Hi Leo and thank you for this first stab.

The first thing to do is drop the case where trace data are salvaged
from ETB memory after a crash. This method is not reliable and the
trace data is almost guaranteed to have some sort of corruption since
the debug power domain will be reset by the architecture. On top of
things it only applies to the ETB.

Also function tmc_enable/disable_etf_sink() can be called hundreds of
times during a trace session. Inserting and removing the panic
notifier is too much overhead. The notifier should be added when a
session is started and removed when it ends.

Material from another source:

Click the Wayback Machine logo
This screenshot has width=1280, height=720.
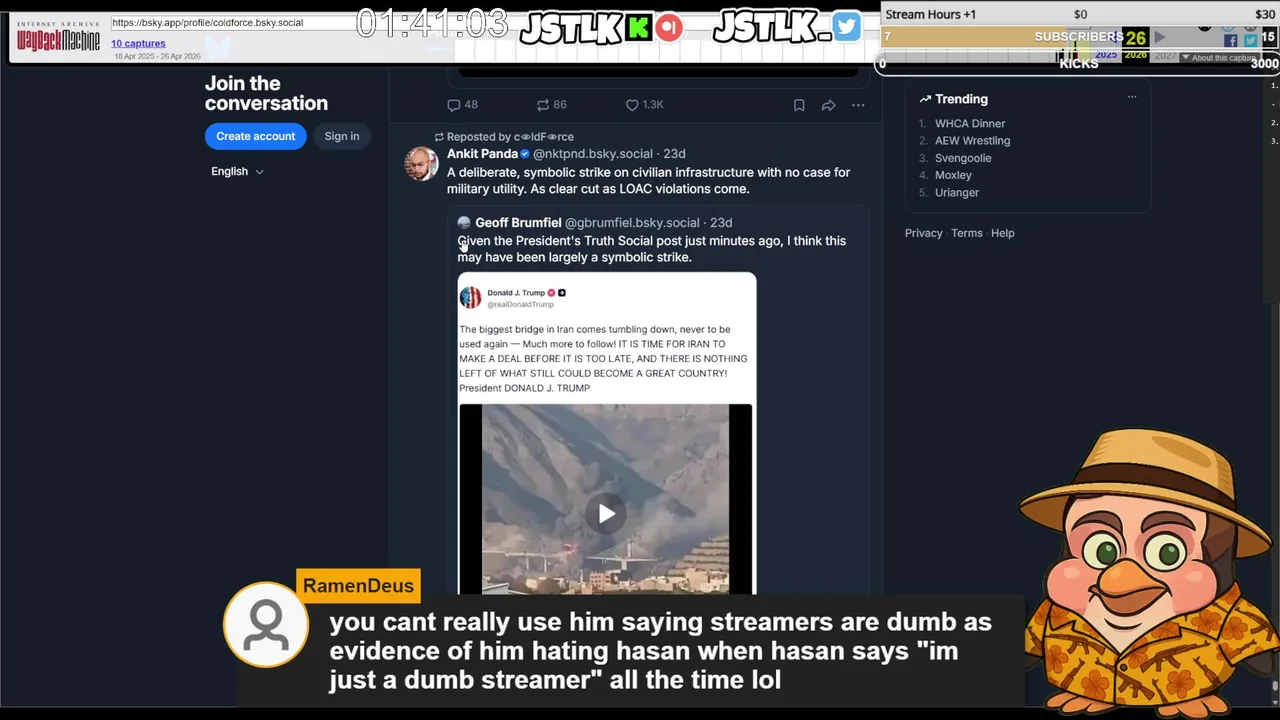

Your patchset doesn't deal with trace configuration, and that is a
serious problem. Trace data can't be decoded without them. What we
have for perf [1] is already working well and I would like to avoid
having to parse two different header format. The header could be
inserted at the beginning of the file that is retreived after a crash
dump.

Last but not least we need to come up with an API to deal with the
kernel crash dump functionality. From there sinks could chose to
simply call the API when they are ready. All the crash dump specific
stuff happens in the coresight crash dump code while everything
related to the sinks (of any kind) happens in the driver. Look at
coresight-etm-perf.c for an idea of what I mean.

Regards,
Mathieu

[1]. http://lxr.free-electrons.com/source/tools/perf/util/cs-etm.h
>
>
> Leo Yan (4):
> coresight: tmc: check dump buffer is overflow
> coresight: tmc: set read pointer before dump RAM
> coresight: tmc: dump RAM when device is disabled
> coresight: tmc: dump RAM for panic
>
> drivers/hwtracing/coresight/coresight-tmc-etf.c | 86 ++++++++++++++++++++++++-
> drivers/hwtracing/coresight/coresight-tmc.h | 2 +
> 2 files changed, 85 insertions(+), 3 deletions(-)
>
> --
> 2.7.4
>